== WHAT THE TASK ASKS ==
Could you repeat exactly the lines from the one containing "Click the Oasis Travel Platform logo" through the last line of the records, with no pictures?

▬▬▬▬▬▬

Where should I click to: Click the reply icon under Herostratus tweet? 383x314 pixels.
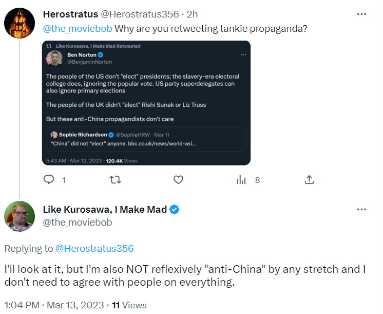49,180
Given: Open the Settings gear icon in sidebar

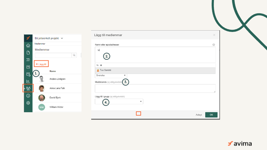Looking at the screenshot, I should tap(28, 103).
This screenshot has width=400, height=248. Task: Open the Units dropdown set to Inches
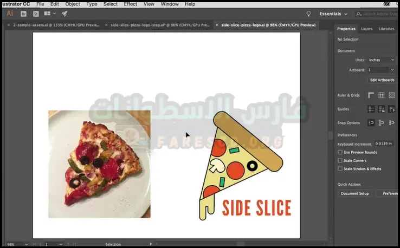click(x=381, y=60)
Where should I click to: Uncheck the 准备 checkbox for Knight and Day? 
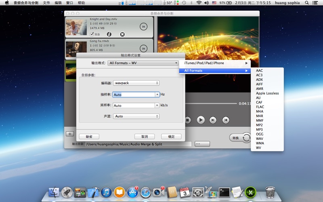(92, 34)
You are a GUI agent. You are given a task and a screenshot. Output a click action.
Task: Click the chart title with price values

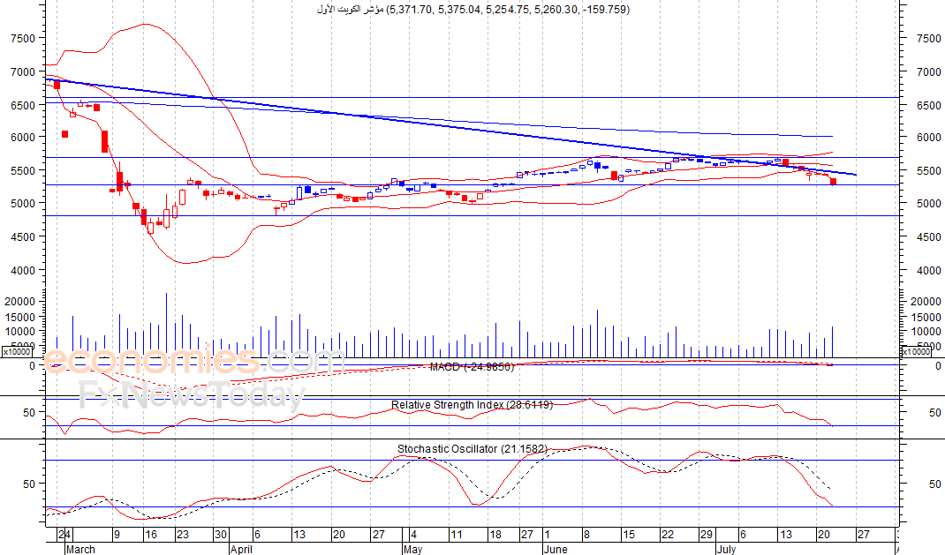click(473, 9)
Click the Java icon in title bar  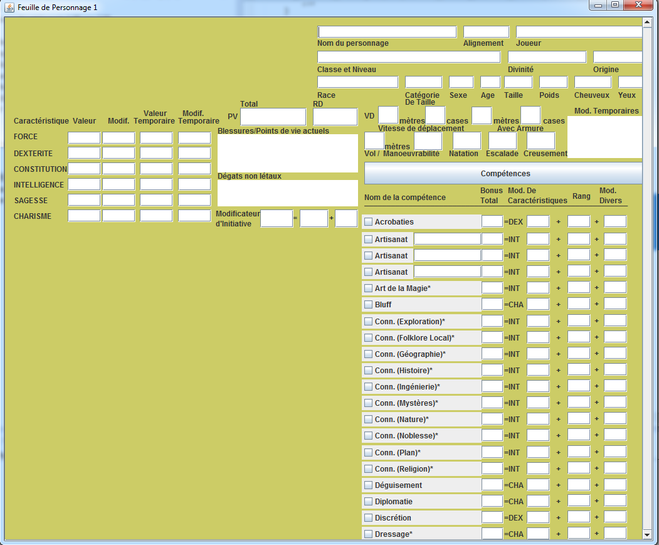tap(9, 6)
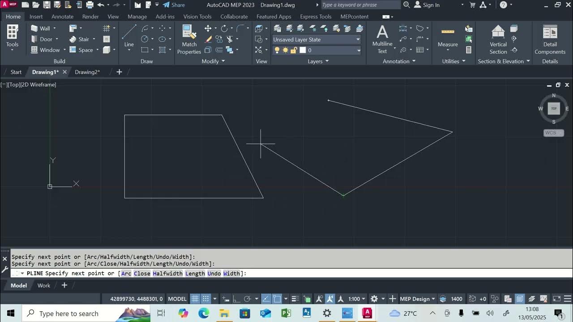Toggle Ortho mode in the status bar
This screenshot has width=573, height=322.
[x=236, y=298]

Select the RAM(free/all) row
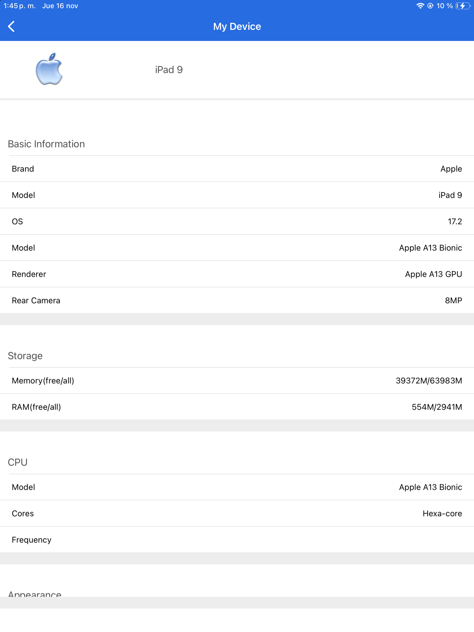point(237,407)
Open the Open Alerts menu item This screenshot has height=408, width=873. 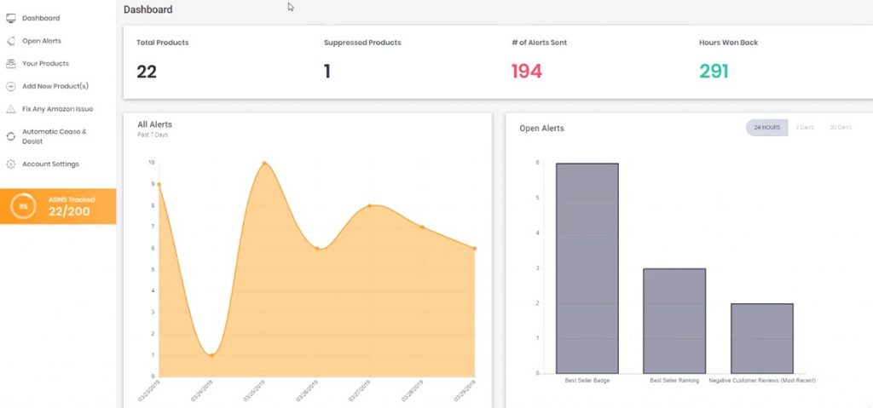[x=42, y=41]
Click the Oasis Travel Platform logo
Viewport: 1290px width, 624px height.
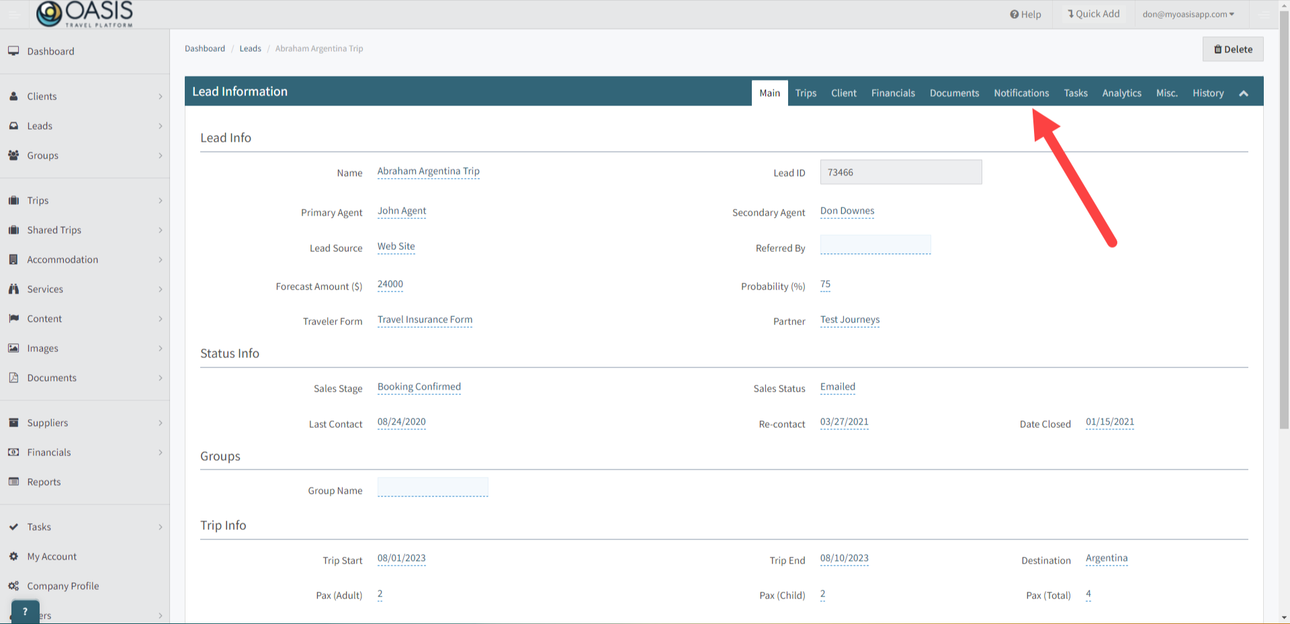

▬▬▬▬▬▬

== ANSWER FOR THIS EXERCISE ==
Click the Oasis Travel Platform logo
Viewport: 1290px width, 624px height.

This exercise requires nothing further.